[Material for this task Boundary: Start]
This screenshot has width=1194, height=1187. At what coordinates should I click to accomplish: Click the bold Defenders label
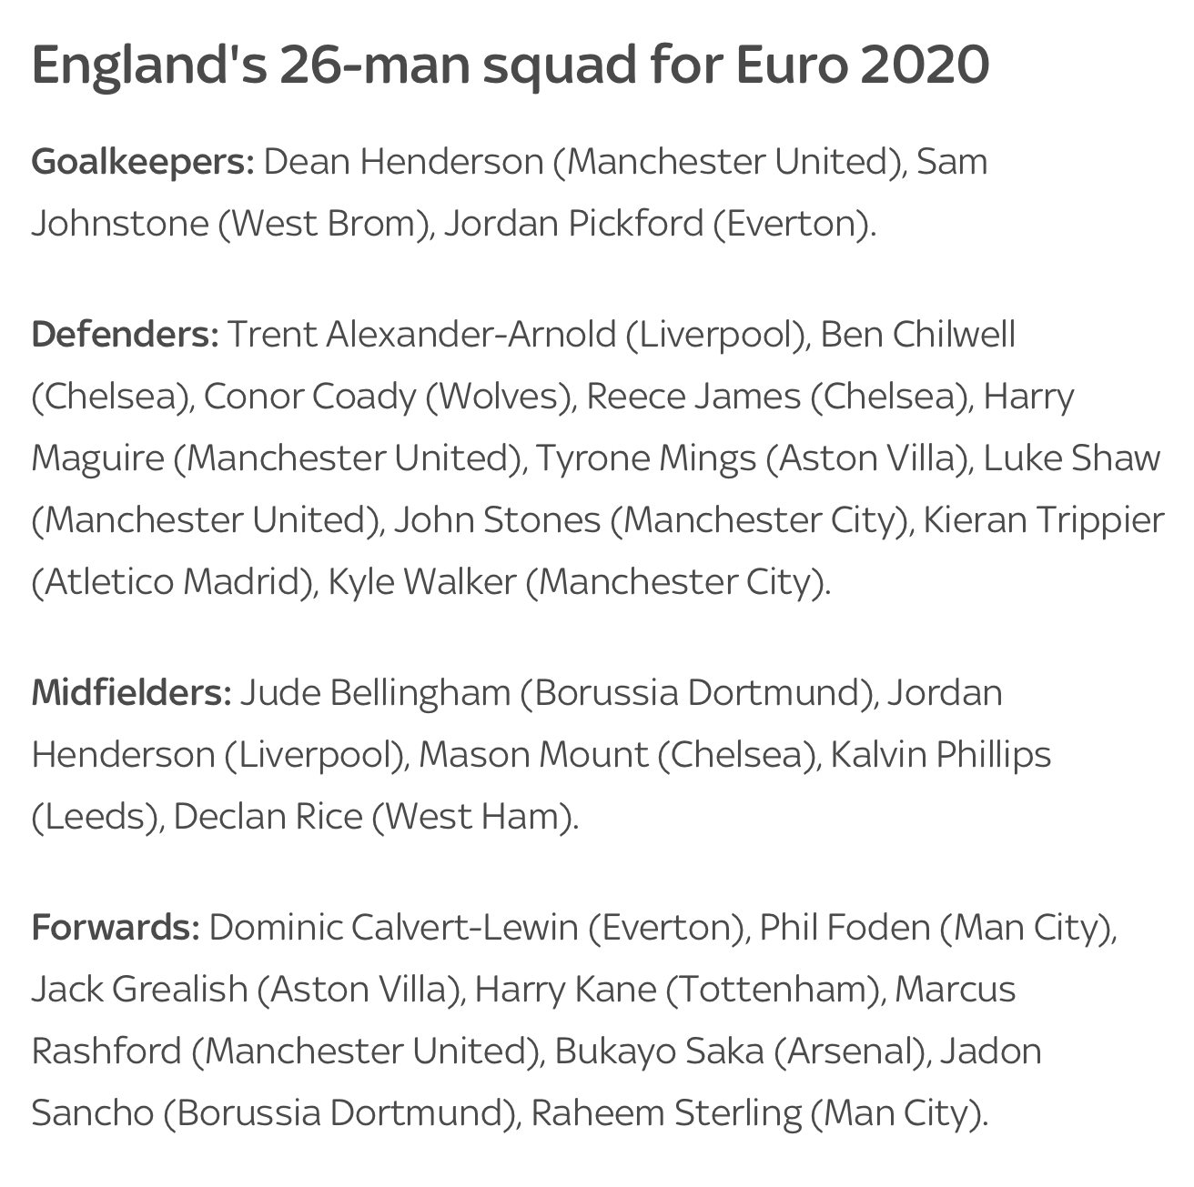[126, 334]
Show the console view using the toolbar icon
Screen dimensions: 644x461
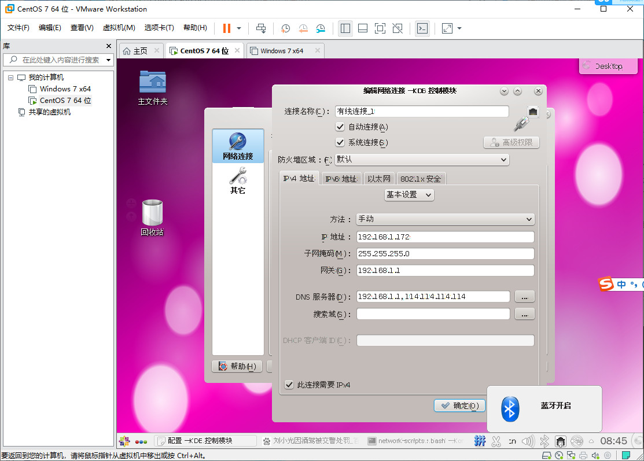click(x=422, y=28)
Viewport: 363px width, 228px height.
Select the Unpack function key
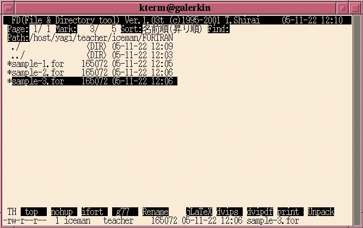click(x=321, y=212)
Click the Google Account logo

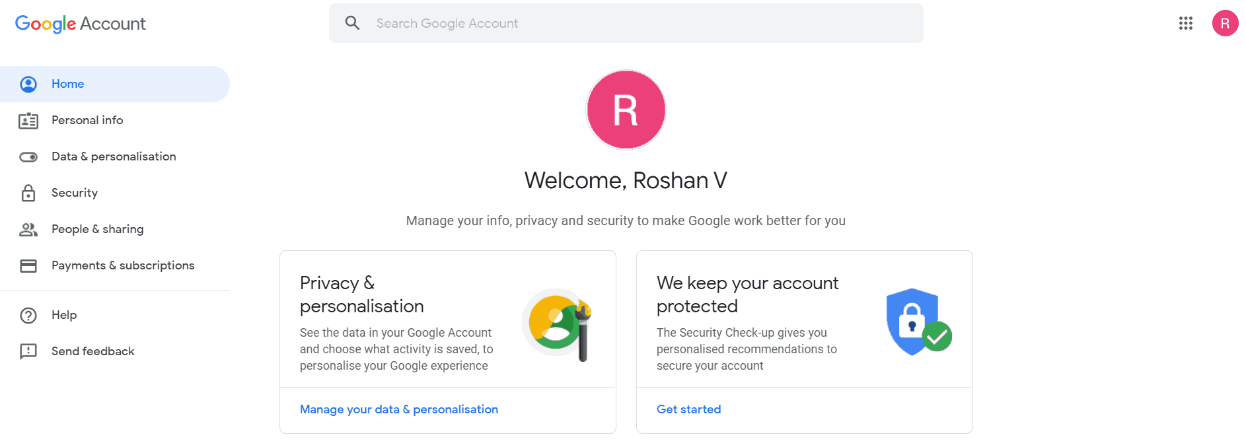[80, 24]
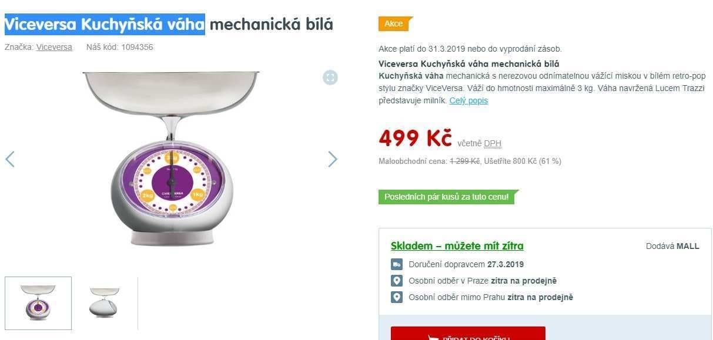Expand full description via Celý popis

coord(468,100)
[Material for this task Boundary: End]
* [Action item]
Without including any images, output the data exactly as given.

* [Answer to this problem]
This screenshot has width=1194, height=1187. At what coordinates should I click to accomplish: Click the bold Defenders label
[126, 334]
Show the console view using the toolbar icon
Screen dimensions: 644x461
click(x=422, y=28)
Viewport: 363px width, 228px height.
Select the Unpack function key
click(x=321, y=212)
Click the Google Account logo

[80, 24]
Expand full description via Celý popis

coord(468,100)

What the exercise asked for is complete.